ふむふむ、それならスタート地点の近くにあるのは納得出来る。
それをまるっと無視したのはご愛嬌、ってか本当にNPCの1人にも出会っていない現状を鑑みるに。ちょっと不安なのは仕方がない、アドバイス無しに突き進んで痛い目を見たくないのは誰だって同じである。
このゲームのNPCの人工知能、物凄く秀逸なんだとの噂もあるし。
「おっと、この辺りがスタート地点になるのかな……?」
10分足らずで戻って来れたその場所だけど、確かに何となく見覚えがある。その間に3匹ずつ兎と芋虫型のモンスターを狩って、見事初レベルアップを果たす事に成功した。

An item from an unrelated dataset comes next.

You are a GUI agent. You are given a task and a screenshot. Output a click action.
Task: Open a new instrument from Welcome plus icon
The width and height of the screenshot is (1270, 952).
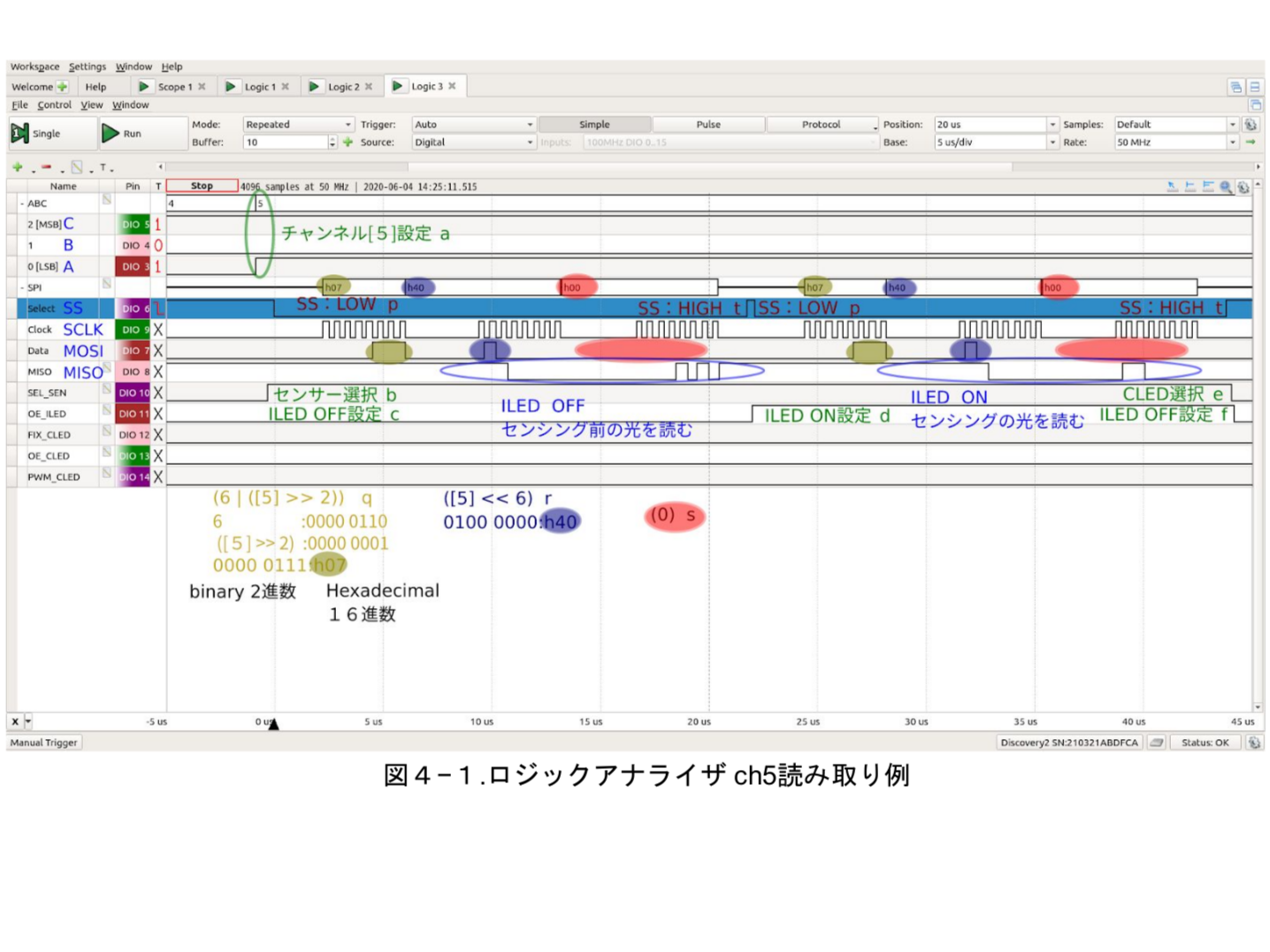63,87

良く分からないが、ステータスなどの数値が微増したらしい。HPやMP、それからスタミナなどもレベルアップに伴って上昇してくれた模様。
てんで初心者には変わりないが、まぁ生存率も微増したかな? そんな事を考えつつ、ようやくそのエリアに到着したのはスタートから約1時間ちょっと後の事。

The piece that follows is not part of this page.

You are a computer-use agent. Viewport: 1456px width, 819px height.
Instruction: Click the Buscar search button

ちなみに貰えたスキルPは、今回はまるっと保留しておいた。武器スキルに注ぎ込むのも考えたけど、やっぱり魔法も使ってみたい。
せっかくの手持ちのMPが勿体無いってのもあるし、ファンタジーを満喫したいって思いもある。何しろ魔法だ、現実世界ではまずあり得ない。

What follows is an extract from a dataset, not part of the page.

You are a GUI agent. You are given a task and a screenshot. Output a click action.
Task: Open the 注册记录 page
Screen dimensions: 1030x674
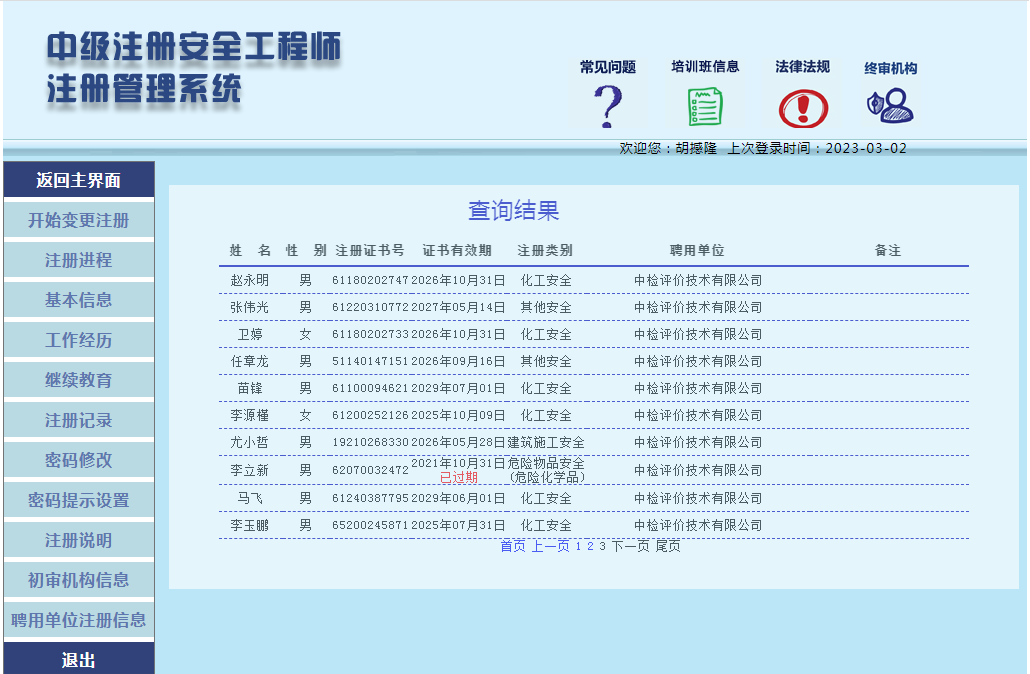[78, 420]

割とミーハーで節約根性の漂う理由だけど、それが自分と言う人間な訳で。
中立エリアは、温かで静謐な空気が漂う一種独特な空間だった。何と言うか、冬の温室に入った時の様な空気の違いは、肌にヒシヒシと感じられる。
敵に襲われない場所ってのは、まぁ正直有り難いモノではある。その代わりと言うか、ここに居座っていても経験値は入って来ないし、勿論のこと物語は全く進展しない。
いや違った、広場の中央に目を引く大樹が1本。
恐らく、ここから物語が始まるのだろう。この『始まりの森』を突破する為の、数多のキャラクターたちが織り成す振るい落としのバトルロイヤル。
もちろん、この俺もその中の1人だ……そして、簡単にドロップアウトしてやるつもりはない。難易度は未だに判然としないが、簡単過ぎる事は絶対にないだろう。
俺は中央の大樹を仰ぎ見ながら、そんな事を思っていた。
――そうそう忘れていた、このゲームのタイトルだが『ミックスブラッドオンライン』と言うらしい。琴音曰く、この手のVRMMOの中では断トツの出来と売上との事。
ついでに言っておこうか、俺の名前は八崎恭輔――どこにでもいる、ごく普通の高校生だ。